Monday, May 7, 2007

Expressionist Survivor

Ernst Ludwig Kirchner celebrated his 127th birthday yesterday, May 6th. Kirchner’s woodcuts are some of the most beautifully expressive of Die Brucke wing of the Expressionist school. (Kirchner’s painted woodcut Winter Moonlight appears above.) After serving in World War I for Germany, he suffered under the Nazi label of “Entartete Kunst” or “degenerate art” and finally took his own life in 1938.

Kirchner and his group were among the first to appreciate Edvard Munch's unique style, drawing the Norwegian artist to Germany, which he came to see as a second homeland before the Nazi era. As with Picasso and many other artists of that era, African art and other “primitive” art forms influenced Kirchner, as can be seen in his Self Portrait With Model (below). Kirchner simplifies the faces into masks, concentrating on the decorative elements of the robe, which itself mimics the colorful patterns found in African art. The raw stylization of his painting, even more evident in his woodcuts, epitomizes for me the most fascinating psychological aspects of Expressionism.

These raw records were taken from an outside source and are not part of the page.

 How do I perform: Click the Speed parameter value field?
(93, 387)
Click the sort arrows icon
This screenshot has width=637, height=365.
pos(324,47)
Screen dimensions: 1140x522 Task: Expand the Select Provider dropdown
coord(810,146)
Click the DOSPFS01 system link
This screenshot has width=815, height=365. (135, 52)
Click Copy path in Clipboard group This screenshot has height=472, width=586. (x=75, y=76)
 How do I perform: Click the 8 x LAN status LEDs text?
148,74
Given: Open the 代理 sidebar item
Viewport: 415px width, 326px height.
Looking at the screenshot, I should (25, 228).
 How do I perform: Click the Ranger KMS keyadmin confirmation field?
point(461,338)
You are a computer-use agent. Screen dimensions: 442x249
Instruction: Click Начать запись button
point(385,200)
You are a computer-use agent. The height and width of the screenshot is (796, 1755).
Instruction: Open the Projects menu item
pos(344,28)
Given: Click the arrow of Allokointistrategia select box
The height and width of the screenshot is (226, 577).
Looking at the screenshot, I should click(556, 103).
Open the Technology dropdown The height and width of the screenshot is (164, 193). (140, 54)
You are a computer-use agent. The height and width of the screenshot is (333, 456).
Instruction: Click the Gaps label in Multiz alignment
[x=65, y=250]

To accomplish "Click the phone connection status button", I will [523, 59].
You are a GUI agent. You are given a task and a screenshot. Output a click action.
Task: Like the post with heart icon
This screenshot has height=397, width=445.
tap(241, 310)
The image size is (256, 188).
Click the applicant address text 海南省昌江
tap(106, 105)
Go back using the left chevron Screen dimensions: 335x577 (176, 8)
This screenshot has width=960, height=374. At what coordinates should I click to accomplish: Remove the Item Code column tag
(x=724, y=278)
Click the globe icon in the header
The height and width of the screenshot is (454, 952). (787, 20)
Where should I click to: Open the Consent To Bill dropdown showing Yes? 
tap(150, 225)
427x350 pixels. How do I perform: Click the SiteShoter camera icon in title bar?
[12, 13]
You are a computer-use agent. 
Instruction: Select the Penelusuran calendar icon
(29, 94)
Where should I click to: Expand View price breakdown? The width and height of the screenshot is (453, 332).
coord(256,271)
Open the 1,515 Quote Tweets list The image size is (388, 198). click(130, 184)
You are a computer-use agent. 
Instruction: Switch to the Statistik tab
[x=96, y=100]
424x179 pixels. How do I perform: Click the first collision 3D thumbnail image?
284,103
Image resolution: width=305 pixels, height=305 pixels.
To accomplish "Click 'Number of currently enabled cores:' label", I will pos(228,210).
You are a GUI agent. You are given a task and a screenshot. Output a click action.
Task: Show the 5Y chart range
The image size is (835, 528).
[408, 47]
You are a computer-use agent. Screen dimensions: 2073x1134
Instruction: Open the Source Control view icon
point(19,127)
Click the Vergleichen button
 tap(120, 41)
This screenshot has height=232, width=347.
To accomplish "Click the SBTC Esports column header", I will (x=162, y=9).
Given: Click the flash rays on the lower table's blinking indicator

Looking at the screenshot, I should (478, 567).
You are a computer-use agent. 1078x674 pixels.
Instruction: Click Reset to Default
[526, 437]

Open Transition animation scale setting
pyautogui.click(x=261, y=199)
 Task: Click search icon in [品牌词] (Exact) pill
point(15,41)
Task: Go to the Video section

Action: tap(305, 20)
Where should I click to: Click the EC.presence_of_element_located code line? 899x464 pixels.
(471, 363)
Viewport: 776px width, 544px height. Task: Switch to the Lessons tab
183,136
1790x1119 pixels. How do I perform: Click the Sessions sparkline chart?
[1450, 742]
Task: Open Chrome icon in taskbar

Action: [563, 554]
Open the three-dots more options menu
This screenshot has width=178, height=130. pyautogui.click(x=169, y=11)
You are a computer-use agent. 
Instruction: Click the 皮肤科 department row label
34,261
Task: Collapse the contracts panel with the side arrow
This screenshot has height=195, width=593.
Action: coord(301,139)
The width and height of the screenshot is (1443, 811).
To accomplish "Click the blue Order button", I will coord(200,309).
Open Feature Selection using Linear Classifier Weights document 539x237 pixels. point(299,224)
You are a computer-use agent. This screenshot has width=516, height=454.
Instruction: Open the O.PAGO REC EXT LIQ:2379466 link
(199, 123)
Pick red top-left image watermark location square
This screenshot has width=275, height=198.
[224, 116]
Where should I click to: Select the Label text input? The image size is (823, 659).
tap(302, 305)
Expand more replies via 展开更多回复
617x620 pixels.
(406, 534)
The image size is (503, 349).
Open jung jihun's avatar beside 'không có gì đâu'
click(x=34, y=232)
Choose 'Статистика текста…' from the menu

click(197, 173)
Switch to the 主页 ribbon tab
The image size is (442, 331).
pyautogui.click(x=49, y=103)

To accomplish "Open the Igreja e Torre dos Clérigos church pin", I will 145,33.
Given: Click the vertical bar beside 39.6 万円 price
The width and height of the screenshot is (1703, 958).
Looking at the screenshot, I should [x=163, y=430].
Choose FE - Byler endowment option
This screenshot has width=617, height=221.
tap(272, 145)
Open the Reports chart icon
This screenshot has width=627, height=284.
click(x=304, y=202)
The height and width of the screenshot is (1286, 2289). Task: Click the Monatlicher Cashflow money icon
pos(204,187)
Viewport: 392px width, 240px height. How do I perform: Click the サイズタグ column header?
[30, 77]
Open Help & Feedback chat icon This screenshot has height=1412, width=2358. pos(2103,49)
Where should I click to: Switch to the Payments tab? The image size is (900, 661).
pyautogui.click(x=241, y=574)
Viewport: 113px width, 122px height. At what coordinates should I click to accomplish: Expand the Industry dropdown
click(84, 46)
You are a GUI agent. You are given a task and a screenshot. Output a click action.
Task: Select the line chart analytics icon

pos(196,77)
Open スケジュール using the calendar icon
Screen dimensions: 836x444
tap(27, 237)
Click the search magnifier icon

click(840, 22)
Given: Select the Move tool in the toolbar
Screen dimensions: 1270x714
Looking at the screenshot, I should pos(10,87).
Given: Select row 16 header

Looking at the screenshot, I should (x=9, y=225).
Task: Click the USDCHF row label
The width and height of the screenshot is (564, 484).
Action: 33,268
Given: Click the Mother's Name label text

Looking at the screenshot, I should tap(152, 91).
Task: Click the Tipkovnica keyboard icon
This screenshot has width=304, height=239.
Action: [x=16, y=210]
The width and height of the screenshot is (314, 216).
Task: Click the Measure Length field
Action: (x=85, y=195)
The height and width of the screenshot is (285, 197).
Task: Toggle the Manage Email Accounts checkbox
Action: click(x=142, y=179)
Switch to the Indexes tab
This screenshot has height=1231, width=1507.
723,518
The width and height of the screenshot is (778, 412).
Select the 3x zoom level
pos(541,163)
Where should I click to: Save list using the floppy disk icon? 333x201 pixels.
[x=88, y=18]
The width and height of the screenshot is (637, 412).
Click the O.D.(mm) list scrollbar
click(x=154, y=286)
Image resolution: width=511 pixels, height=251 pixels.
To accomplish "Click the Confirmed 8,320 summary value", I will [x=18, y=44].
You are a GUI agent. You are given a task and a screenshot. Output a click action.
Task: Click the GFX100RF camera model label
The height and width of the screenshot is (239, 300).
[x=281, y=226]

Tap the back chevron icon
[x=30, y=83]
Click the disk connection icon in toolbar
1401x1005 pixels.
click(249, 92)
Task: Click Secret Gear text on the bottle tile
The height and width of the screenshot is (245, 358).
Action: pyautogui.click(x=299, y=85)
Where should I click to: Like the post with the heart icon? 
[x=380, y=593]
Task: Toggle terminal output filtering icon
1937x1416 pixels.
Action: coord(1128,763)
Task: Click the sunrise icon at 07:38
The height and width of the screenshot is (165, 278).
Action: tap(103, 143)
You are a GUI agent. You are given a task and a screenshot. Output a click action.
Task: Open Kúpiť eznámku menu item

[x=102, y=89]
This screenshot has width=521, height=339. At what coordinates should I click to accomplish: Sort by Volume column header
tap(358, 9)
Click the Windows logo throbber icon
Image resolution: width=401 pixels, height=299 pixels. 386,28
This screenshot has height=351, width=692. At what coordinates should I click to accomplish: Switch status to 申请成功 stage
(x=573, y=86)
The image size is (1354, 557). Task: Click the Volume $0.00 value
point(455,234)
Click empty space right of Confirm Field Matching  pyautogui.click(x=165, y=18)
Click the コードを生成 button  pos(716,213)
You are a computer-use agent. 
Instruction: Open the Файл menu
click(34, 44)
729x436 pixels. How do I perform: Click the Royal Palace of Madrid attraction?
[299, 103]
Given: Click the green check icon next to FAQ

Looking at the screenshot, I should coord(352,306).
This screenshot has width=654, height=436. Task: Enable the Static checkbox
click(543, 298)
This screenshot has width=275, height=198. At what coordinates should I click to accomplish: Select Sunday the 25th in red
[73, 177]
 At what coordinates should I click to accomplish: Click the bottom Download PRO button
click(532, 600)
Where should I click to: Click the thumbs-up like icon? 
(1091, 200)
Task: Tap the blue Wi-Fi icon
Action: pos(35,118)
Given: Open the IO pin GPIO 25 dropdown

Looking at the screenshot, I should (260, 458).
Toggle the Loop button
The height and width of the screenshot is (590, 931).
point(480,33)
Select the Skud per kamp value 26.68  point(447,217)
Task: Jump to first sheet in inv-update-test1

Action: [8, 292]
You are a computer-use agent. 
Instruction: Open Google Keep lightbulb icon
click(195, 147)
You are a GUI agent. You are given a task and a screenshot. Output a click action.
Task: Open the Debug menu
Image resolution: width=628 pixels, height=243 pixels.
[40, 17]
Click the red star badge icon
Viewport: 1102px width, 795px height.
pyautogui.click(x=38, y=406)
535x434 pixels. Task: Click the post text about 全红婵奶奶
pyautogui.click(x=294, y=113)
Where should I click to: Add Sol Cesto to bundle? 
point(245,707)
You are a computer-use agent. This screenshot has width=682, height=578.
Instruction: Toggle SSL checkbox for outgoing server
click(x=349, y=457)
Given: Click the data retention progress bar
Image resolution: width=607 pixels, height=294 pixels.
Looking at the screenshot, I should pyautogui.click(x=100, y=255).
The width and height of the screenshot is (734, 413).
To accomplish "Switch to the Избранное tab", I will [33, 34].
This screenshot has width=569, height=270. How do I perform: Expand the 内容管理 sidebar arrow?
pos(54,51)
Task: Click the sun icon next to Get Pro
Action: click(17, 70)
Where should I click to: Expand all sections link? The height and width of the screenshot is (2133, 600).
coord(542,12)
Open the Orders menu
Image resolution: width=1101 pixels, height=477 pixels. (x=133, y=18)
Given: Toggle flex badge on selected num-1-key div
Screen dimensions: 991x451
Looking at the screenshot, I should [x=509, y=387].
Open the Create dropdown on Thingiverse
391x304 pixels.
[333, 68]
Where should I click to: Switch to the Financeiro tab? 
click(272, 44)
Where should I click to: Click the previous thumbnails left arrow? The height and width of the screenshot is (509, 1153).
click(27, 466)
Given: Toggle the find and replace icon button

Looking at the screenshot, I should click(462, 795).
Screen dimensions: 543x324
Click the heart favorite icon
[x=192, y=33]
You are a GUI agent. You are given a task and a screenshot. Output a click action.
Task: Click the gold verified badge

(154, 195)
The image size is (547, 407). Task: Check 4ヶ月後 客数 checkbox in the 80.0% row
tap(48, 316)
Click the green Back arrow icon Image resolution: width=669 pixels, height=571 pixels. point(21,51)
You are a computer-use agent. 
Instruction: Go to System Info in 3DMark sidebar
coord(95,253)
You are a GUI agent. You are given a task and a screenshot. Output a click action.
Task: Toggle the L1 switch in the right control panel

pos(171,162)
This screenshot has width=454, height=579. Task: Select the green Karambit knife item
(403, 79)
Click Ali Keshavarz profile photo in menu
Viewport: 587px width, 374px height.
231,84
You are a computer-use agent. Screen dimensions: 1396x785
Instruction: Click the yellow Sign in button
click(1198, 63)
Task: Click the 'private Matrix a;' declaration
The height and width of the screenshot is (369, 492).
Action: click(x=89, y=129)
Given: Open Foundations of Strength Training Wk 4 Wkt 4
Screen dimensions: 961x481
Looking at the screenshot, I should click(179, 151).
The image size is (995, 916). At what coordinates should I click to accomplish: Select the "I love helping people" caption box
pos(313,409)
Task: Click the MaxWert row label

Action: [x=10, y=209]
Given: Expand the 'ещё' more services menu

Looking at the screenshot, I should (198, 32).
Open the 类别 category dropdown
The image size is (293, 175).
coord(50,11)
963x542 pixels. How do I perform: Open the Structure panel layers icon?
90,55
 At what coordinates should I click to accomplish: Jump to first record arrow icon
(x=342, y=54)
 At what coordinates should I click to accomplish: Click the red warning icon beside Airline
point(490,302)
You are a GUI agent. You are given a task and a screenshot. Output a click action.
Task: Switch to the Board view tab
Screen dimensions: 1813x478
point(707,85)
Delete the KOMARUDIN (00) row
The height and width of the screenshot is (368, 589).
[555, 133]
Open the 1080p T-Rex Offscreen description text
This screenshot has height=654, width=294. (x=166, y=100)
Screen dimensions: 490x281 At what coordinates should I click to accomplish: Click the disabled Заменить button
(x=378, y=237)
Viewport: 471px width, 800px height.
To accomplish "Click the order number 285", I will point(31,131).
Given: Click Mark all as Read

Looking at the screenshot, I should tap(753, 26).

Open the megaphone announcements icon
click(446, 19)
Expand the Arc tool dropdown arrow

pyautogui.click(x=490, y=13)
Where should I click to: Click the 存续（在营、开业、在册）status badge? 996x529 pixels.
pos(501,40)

Germany in the first half of the 20th century, like much of Europe, operated like a meat grinder of humanity. Kirchner, unlike many contemporaries who died in World War I, emerged alive, albeit a broken man, yet found meaning in the anti-academic freedom of the new style of Expressionism. Sadly, he lived to see Germany descend into the madness of Hitler’s regime and the degradation of German culture before ending his life.